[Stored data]
• • • •

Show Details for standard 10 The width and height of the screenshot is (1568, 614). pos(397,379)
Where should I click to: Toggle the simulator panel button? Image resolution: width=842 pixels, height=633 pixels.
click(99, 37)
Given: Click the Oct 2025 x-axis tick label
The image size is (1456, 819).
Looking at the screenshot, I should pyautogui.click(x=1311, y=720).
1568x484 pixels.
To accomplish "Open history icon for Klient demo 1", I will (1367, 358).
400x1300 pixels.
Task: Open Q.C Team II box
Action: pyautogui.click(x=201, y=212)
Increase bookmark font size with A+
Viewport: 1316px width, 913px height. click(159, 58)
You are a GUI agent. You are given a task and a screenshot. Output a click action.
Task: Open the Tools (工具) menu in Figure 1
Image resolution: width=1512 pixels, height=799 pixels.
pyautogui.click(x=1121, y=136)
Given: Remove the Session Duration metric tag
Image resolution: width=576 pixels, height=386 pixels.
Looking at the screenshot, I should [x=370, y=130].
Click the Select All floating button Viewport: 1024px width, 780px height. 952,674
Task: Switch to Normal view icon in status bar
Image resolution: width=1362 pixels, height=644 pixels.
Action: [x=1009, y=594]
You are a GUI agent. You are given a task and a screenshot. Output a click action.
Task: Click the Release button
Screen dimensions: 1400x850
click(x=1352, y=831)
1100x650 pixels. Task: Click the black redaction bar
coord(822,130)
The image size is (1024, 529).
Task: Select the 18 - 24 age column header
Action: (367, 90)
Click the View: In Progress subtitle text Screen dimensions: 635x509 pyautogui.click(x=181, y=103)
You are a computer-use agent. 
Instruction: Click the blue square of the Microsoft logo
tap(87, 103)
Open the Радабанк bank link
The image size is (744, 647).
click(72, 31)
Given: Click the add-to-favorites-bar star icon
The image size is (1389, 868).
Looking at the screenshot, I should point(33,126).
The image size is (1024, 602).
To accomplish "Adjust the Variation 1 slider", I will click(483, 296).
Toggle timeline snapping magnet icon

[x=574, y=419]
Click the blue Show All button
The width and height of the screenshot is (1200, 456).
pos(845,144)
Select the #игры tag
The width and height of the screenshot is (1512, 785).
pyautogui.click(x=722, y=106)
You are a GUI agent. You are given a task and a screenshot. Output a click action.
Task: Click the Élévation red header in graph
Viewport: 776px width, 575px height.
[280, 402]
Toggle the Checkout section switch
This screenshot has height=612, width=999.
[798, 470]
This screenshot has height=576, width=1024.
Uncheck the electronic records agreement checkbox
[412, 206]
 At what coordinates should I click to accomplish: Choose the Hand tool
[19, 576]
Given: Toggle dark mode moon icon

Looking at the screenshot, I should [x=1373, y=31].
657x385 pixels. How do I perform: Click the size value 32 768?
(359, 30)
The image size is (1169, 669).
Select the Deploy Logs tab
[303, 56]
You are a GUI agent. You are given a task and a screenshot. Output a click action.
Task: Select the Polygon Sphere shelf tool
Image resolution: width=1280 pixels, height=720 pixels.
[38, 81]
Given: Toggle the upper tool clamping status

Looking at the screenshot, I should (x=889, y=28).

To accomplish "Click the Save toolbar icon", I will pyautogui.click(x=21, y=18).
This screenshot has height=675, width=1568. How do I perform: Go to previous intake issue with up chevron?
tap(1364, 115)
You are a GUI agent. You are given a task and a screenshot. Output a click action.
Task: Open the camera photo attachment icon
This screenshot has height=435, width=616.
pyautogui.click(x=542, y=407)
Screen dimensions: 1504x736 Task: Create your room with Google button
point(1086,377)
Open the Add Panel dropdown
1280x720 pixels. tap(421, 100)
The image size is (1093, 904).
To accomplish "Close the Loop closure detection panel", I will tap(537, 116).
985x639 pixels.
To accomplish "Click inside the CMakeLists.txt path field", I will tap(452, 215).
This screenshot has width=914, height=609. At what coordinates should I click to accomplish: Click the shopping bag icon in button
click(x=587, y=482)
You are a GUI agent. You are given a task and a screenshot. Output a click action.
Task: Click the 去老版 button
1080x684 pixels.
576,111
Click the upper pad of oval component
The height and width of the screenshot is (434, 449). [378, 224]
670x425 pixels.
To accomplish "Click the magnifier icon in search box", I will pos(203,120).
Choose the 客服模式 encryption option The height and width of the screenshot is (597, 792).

• • • •

■ **Your objective**:
Repeat every line of the data verbatim.

■ **Answer area**:
Show Details for standard 10 The width and height of the screenshot is (1568, 614). pos(397,379)
Where should I click to: Toggle the simulator panel button? Image resolution: width=842 pixels, height=633 pixels.
click(99, 37)
Given: Click the Oct 2025 x-axis tick label
The image size is (1456, 819).
Looking at the screenshot, I should pyautogui.click(x=1311, y=720).
1568x484 pixels.
To accomplish "Open history icon for Klient demo 1", I will (1367, 358).
400x1300 pixels.
Task: Open Q.C Team II box
Action: pyautogui.click(x=201, y=212)
Increase bookmark font size with A+
Viewport: 1316px width, 913px height. click(159, 58)
You are a GUI agent. You are given a task and a screenshot. Output a click action.
Task: Open the Tools (工具) menu in Figure 1
Image resolution: width=1512 pixels, height=799 pixels.
pyautogui.click(x=1121, y=136)
Given: Remove the Session Duration metric tag
Image resolution: width=576 pixels, height=386 pixels.
Looking at the screenshot, I should [x=370, y=130].
Click the Select All floating button Viewport: 1024px width, 780px height. 952,674
Task: Switch to Normal view icon in status bar
Image resolution: width=1362 pixels, height=644 pixels.
Action: [x=1009, y=594]
You are a GUI agent. You are given a task and a screenshot. Output a click action.
Task: Click the Release button
Screen dimensions: 1400x850
click(x=1352, y=831)
1100x650 pixels. Task: Click the black redaction bar
coord(822,130)
The image size is (1024, 529).
Task: Select the 18 - 24 age column header
Action: (367, 90)
Click the View: In Progress subtitle text Screen dimensions: 635x509 pyautogui.click(x=181, y=103)
You are a computer-use agent. 
Instruction: Click the blue square of the Microsoft logo
tap(87, 103)
Open the Радабанк bank link
The image size is (744, 647).
click(72, 31)
Given: Click the add-to-favorites-bar star icon
The image size is (1389, 868).
Looking at the screenshot, I should point(33,126).
The image size is (1024, 602).
To accomplish "Adjust the Variation 1 slider", I will click(483, 296).
Toggle timeline snapping magnet icon

[x=574, y=419]
Click the blue Show All button
The width and height of the screenshot is (1200, 456).
pos(845,144)
Select the #игры tag
The width and height of the screenshot is (1512, 785).
pyautogui.click(x=722, y=106)
You are a GUI agent. You are given a task and a screenshot. Output a click action.
Task: Click the Élévation red header in graph
Viewport: 776px width, 575px height.
[280, 402]
Toggle the Checkout section switch
This screenshot has height=612, width=999.
[798, 470]
This screenshot has height=576, width=1024.
Uncheck the electronic records agreement checkbox
[412, 206]
 At what coordinates should I click to accomplish: Choose the Hand tool
[19, 576]
Given: Toggle dark mode moon icon

Looking at the screenshot, I should [x=1373, y=31].
657x385 pixels. How do I perform: Click the size value 32 768?
(359, 30)
The image size is (1169, 669).
Select the Deploy Logs tab
[303, 56]
You are a GUI agent. You are given a task and a screenshot. Output a click action.
Task: Select the Polygon Sphere shelf tool
Image resolution: width=1280 pixels, height=720 pixels.
[38, 81]
Given: Toggle the upper tool clamping status

Looking at the screenshot, I should (x=889, y=28).

To accomplish "Click the Save toolbar icon", I will pyautogui.click(x=21, y=18).
This screenshot has height=675, width=1568. How do I perform: Go to previous intake issue with up chevron?
tap(1364, 115)
You are a GUI agent. You are given a task and a screenshot. Output a click action.
Task: Open the camera photo attachment icon
This screenshot has height=435, width=616.
pyautogui.click(x=542, y=407)
Screen dimensions: 1504x736 Task: Create your room with Google button
point(1086,377)
Open the Add Panel dropdown
1280x720 pixels. tap(421, 100)
The image size is (1093, 904).
To accomplish "Close the Loop closure detection panel", I will tap(537, 116).
985x639 pixels.
To accomplish "Click inside the CMakeLists.txt path field", I will tap(452, 215).
This screenshot has width=914, height=609. At what coordinates should I click to accomplish: Click the shopping bag icon in button
click(x=587, y=482)
You are a GUI agent. You are given a task and a screenshot. Output a click action.
Task: Click the 去老版 button
1080x684 pixels.
576,111
Click the upper pad of oval component
The height and width of the screenshot is (434, 449). [378, 224]
670x425 pixels.
To accomplish "Click the magnifier icon in search box", I will pos(203,120).
Choose the 客服模式 encryption option The height and width of the screenshot is (597, 792).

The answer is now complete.